Vue d'une partie de la paroisse Saint-André de Mumosho en territoire de Kabare
L’inquiétude grandit dans le groupement de Mumosho, territoire de Kabare, alors que la paroisse Saint-André a été la cible d’une attaque par des voleurs armés dans la nuit du vendredi 4 avril 2025. Cet incident marque une nouvelle escalade de l’insécurité dans la région, suscitant une vive indignation au sein de la société civile.
Selon les témoignages, les bandits ont pénétré l’enceinte de la paroisse vers 19h10. Ils se sont introduits de force dans le presbytère et ont méthodiquement fouillé toutes les chambres, emportant avec eux tout objet de valeur qu’ils ont pu trouver. Si aucune perte en vie humaine n’est à déplorer, le curé de la paroisse et la sentinelle ont été blessés lors de l’attaque.
L’intervention courageuse de la population locale a mis en déroute les assaillants, les contraignant à prendre la fuite. Cependant, leur départ précipité a laissé derrière eux une menace imminente : une grenade piégée dans la chambre du curé, témoignant de la dangerosité et de la cruauté de ces individus.
La synergie des organisations de la société civile Mudusa-Mumosho a fermement condamné cette énième manifestation d’insécurité. « Nous demandons l’implication urgente des autorités compétentes pour restaurer la sécurité dans nos entités », a déclaré avec véhémence Monsieur François Mubalama, Président de la synergie. « L’archidiocèse de Bukavu est devenu une cible privilégiée pour les bandits armés. »
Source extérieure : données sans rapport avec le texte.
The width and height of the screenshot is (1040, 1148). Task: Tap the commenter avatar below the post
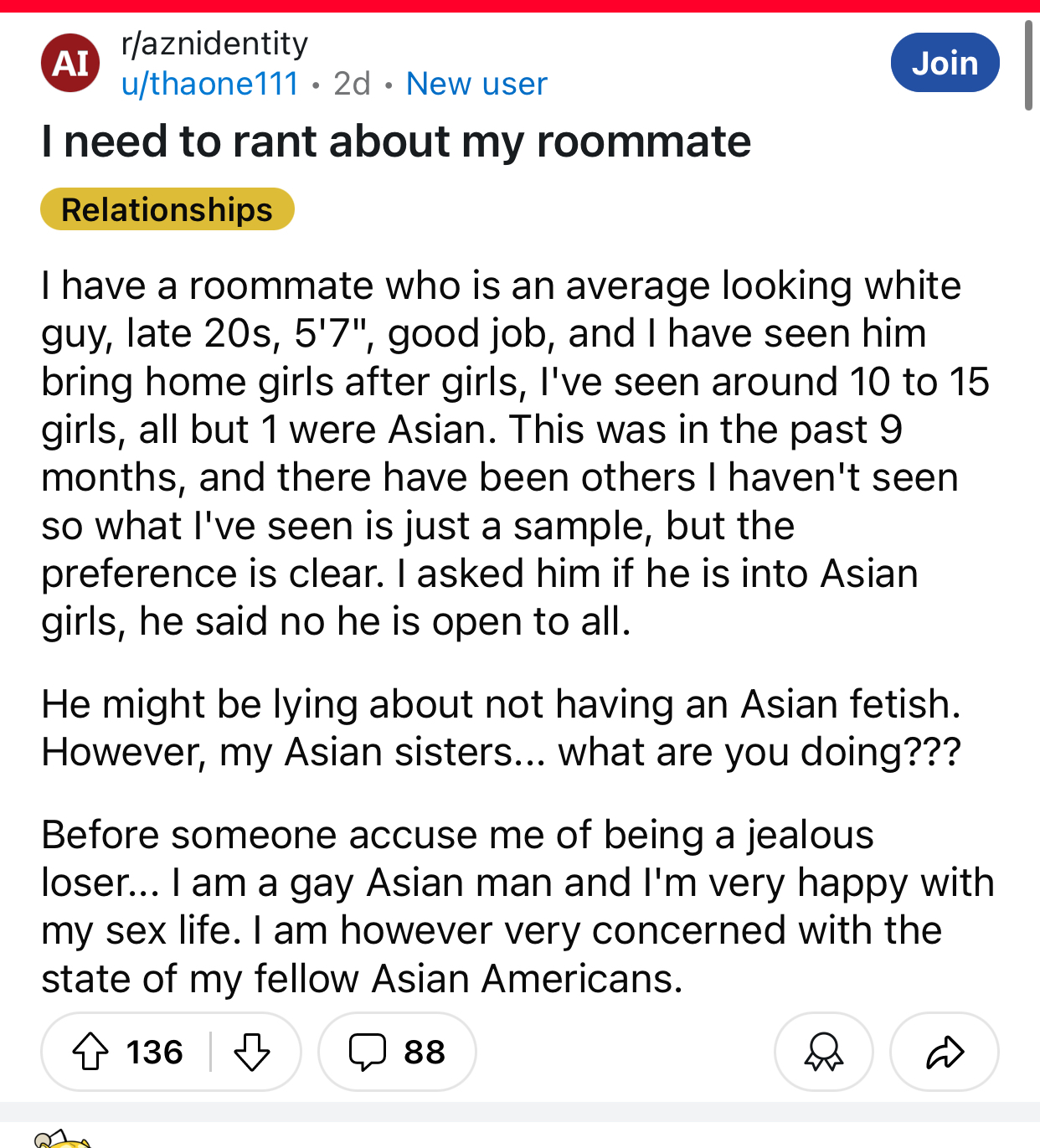point(60,1140)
Cette attaque survient à peine 24 heures après une atmosphère de psychose qui a régné à la paroisse Saint-Charles-Lwanga de Ciriri, soulignant la détérioration rapide du climat sécuritaire dans la région.
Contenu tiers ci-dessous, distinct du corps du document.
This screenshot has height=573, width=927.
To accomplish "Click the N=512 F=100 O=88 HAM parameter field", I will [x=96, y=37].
Les religieux de l’archidiocèse traversent une période particulièrement difficile, Mumosho étant la troisième paroisse où des hommes armés ont réussi à pénétrer dans le couvent des prêtres depuis février 2025, après Nyantende et Murhessa. Une autre tentative d’intrusion avait été déjouée de justesse à la communauté des Filles de Marie Reine des Apôtres à Buholo VI, dans la paroisse Sainte-Trinité, grâce à l’intervention des éléments du M23 en collaboration avec la jeunesse locale.
Ces événements successifs mettent en lumière une vulnérabilité croissante des institutions religieuses face à la montée de la criminalité armée. La société civile appelle les autorités à prendre des mesures concrètes et immédiates pour assurer la sécurité des populations et des lieux de culte, et pour traduire en justice les auteurs de ces actes de violence. La prière et la solidarité avec les religieux sont de mise en ces temps d’épreuve.